Cláudio Cordovil

A Portaria 199, que define a política de cuidado para os raros, está em risco?

judicialização, transparência

 

Causou-me estranheza a declaração do deputado Diego Garcia (Podemos-PR), coordenador da Frente Parlamentar das Doenças Raras, em entrevista concedida ao site jurídico Jota no início deste mês (para ler a entrevista, basta preencher um cadastro gratuito) Parece que passou despercebida também das associações de pacientes e pessoas interessadas nos direitos dos doentes raros.

(…) A gente está discutindo a rescisão (sic) da Portaria 199 e estamos ouvindo o Poder Judiciário. Graças a uma articulação da deputada Carmen Zanotto (Cidadania-SC) criamos essa ponte com o Judiciário. Tem juízes federais que estão enviando contribuições para o Parlamento. Um dos nossos objetivos é que a gente tenha tanto êxito nas ações que consiga diminuir o número de judicialização.

Para quem não sabe, a Portaria 199/2014 institui a Política Nacional de Atenção Integral às Pessoas com Doenças Raras, aprova as Diretrizes para Atenção Integral às Pessoas com Doenças Raras no âmbito do SUS e institui incentivos financeiros de custeio. Até onde pode-se depreender da declaração do deputado:

  1. Pretende-se revogar a Portaria 199 (portarias não são rescindidas, como afirmou o deputado, talvez buscando um eufemismo).
  2. Criou-se uma “ponte com o Judiciário”. Não se compreende muito bem o que isso queira dizer a não ser, num primeiro momento, uma promiscuidade indevida entre Judiciário e Legislativo.
  3. Não se consegue compreender que tipo de contribuições juízes federais estariam levando ao Parlamento, sem que isso represente grave lesão dos já minguados direitos dos pacientes com doenças raras.

Trocando em miúdos: Desde o século 18, quando da publicação de O espírito das leis, de Montesquieu, preconiza-se a independência dos poderes: Executivo, Legislativo e Judiciário. Nossa Constituição Federal (CF), o manual de instruções do cidadão brasileiro também trata do tema.

Diz o artigo 2º da Constituição Federal (CF): “São Poderes da União, independentes e harmônicos entre si, o Legislativo, o Executivo e o Judiciário”. A CF também indica que o Legislativo é exercido pelo Congresso Nacional – CN (Art. 44), o Executivo pelo presidente da República (Art. 76), e lista os órgãos do Judiciário (Art. 92) e suas responsabilidades.

Diante da declaração do eminente deputado indaga-se: Em que uma conversa entre Judiciário e Legislativo poderá beneficiar doentes raros? Não consigo vislumbrar. Qual o teor destas conversas? Já estão em andamento? A julgar pelos debates em curso sobre judicialização, pretende-se reduzi-la, e não promovê-la. Ora, a redução do direito de pacientes em judicializar suas demandas não atendidas pelo SUS configura-se como grave lesão a seus interesses legítimos. A não ser que se imagine que os juízes agora aprenderão Farmaeconomia aplicada a medicamentos órfãos. Não me parece ser este o caso.

▸ Dados para análise
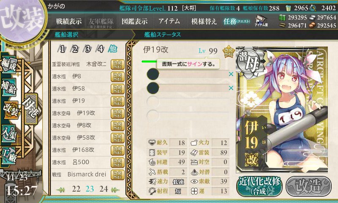Open 任務 quest menu
Screen dimensions: 338x203
[x=237, y=21]
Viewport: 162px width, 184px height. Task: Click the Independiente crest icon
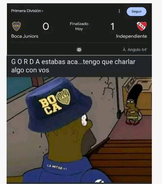pyautogui.click(x=142, y=26)
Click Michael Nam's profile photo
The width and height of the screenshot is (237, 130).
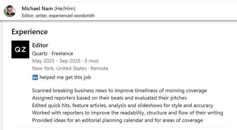[x=10, y=11]
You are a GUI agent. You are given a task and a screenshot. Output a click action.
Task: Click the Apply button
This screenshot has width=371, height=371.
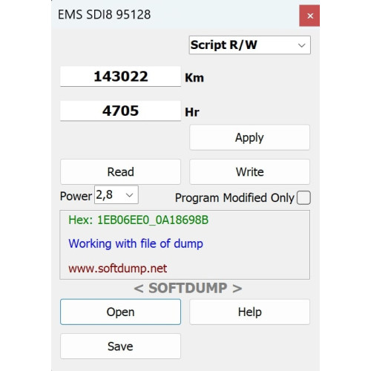click(249, 137)
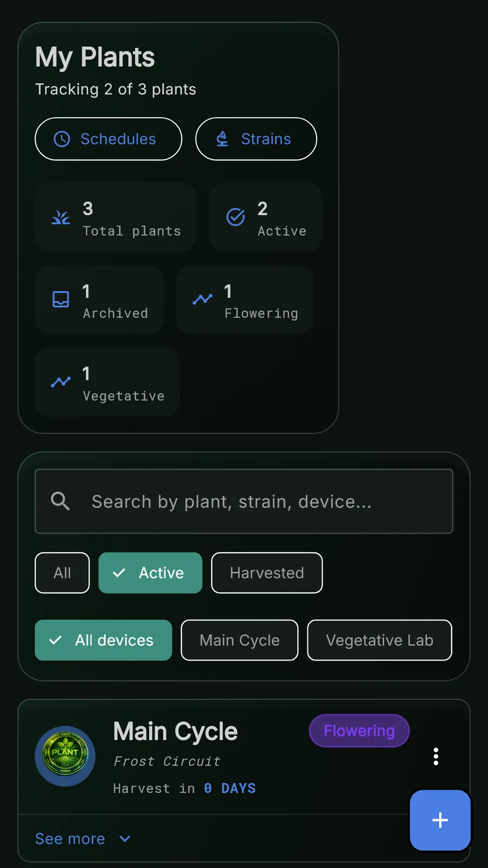Click the blue plus button to add a plant
The width and height of the screenshot is (488, 868).
[x=440, y=820]
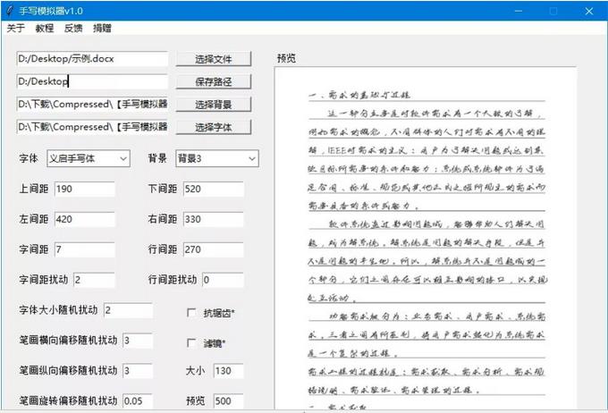Click the 选择文件 button
This screenshot has width=608, height=413.
(214, 59)
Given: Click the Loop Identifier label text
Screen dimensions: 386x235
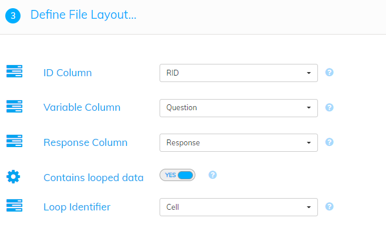Looking at the screenshot, I should tap(77, 207).
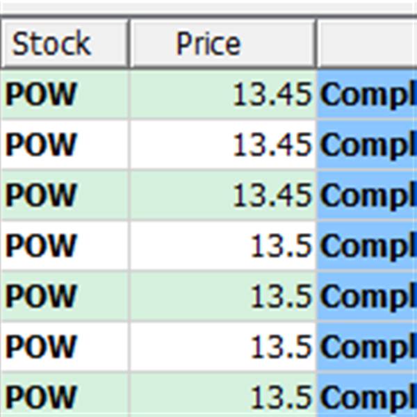The height and width of the screenshot is (417, 417).
Task: Click the Compl status cell in the second row
Action: pyautogui.click(x=367, y=145)
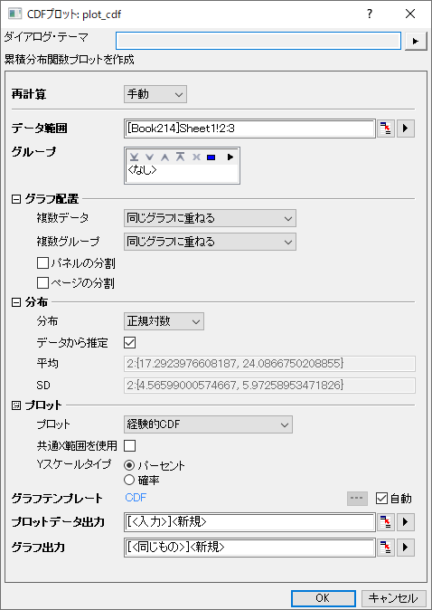
Task: Enable the パネルの分割 checkbox
Action: pyautogui.click(x=42, y=263)
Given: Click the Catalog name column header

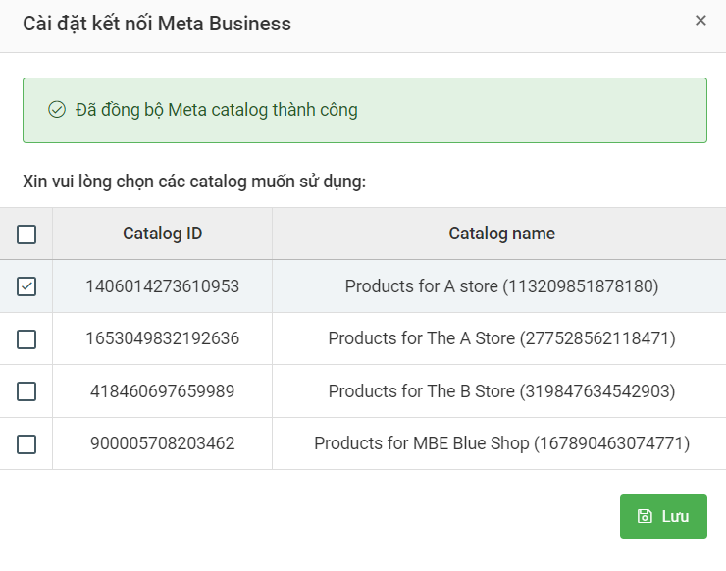Looking at the screenshot, I should [x=501, y=234].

▸ Descrição do problema
Com base no texto sobre a Portaria 199, responda:
(a) Que cargo o deputado Diego Garcia ocupa na Frente Parlamentar das Doenças Raras?
(b) O que a Portaria 199/2014 institui e aprova?
(c) Qual artigo da Constituição Federal declara os Poderes da União independentes e harmônicos entre si?
Responda com base apenas no texto.

▸ Resposta escrita
(a) Ele é o coordenador da Frente Parlamentar das Doenças Raras.
(b) A Portaria 199/2014 institui a Política Nacional de Atenção Integral às Pessoas com Doenças Raras e aprova as Diretrizes para Atenção Integral às Pessoas com Doenças Raras no âmbito do SUS. Também institui incentivos financeiros de custeio.
(c) O artigo 2º.